Polyadic-like algebras without the amalgamation property

TL;DR

This paper presents an example of a polyadic-like algebraic variety with infinitary substitutions that notably lacks the amalgamation property, challenging previous assumptions about such classes.

Contribution

It introduces a novel example of a polyadic-like algebraic class with infinitary substitutions that does not possess the amalgamation property.

Findings

Provides the first known example of such a class without amalgamation

Shows that infinitary substitutions do not guarantee amalgamation

Highlights limitations in the algebraic structure theory of polyadic-like algebras

Abstract

Usually when we have polyadic-like algebras, meaning that we have infinitary substitutions (that is substitutions moving infinitely many points) in the similarity type, then we get the superamalgamation property especially if this class of algebras happen to be a variety.

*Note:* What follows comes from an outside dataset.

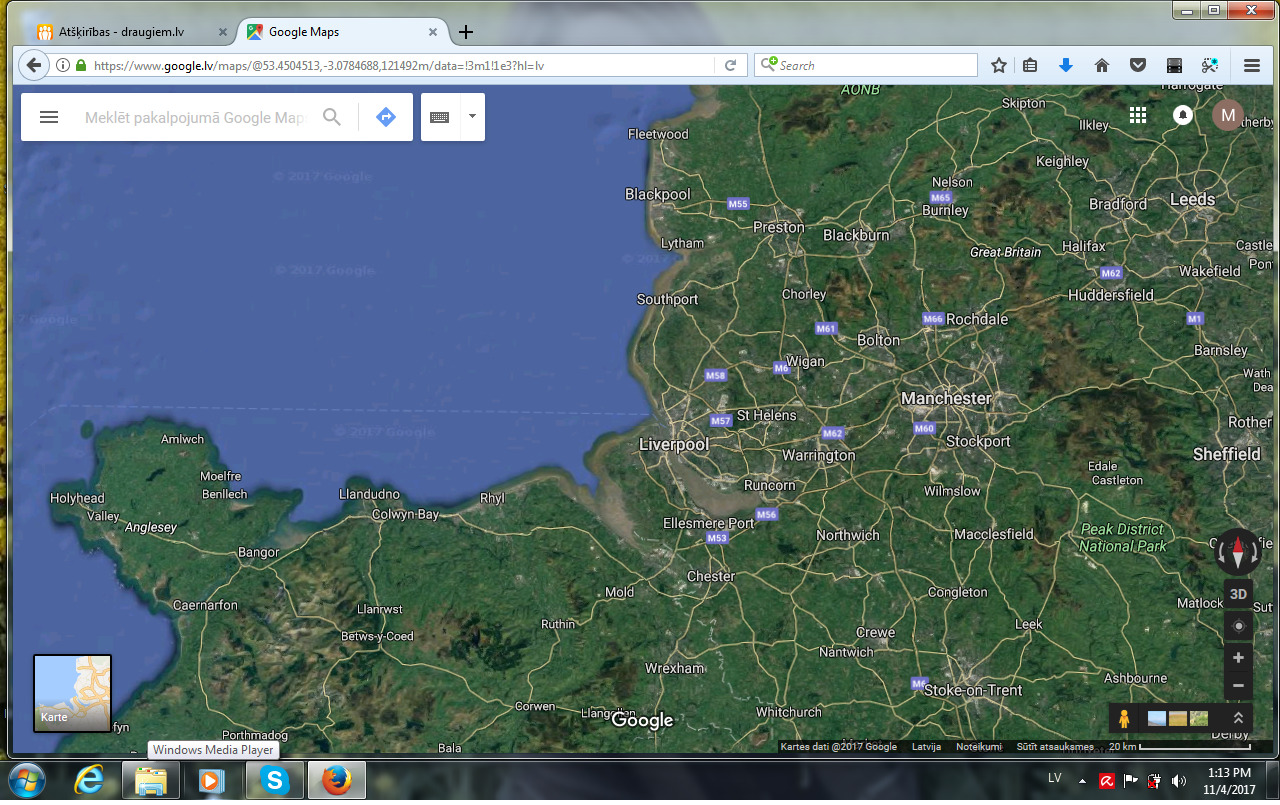Open the Firefox hamburger menu
The width and height of the screenshot is (1280, 805).
1251,65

This for example happens for (full) polyadic algebras, full Heyting algebras and reducts of those using only finitely many infinitary substitutions, like Sains Boolean and Heyting algebras. (The last is studied by Sayed Ahmed) . In cylindric-like algebras (like quasi-polyadic algebras) when we do not have infinitary substitutions, we do not get even the amalgamation property . In this paper, we give an example of a polyadic like variety (we have infinitary substitutions, in fact infinitely many of them) for which the amalgamation property fails.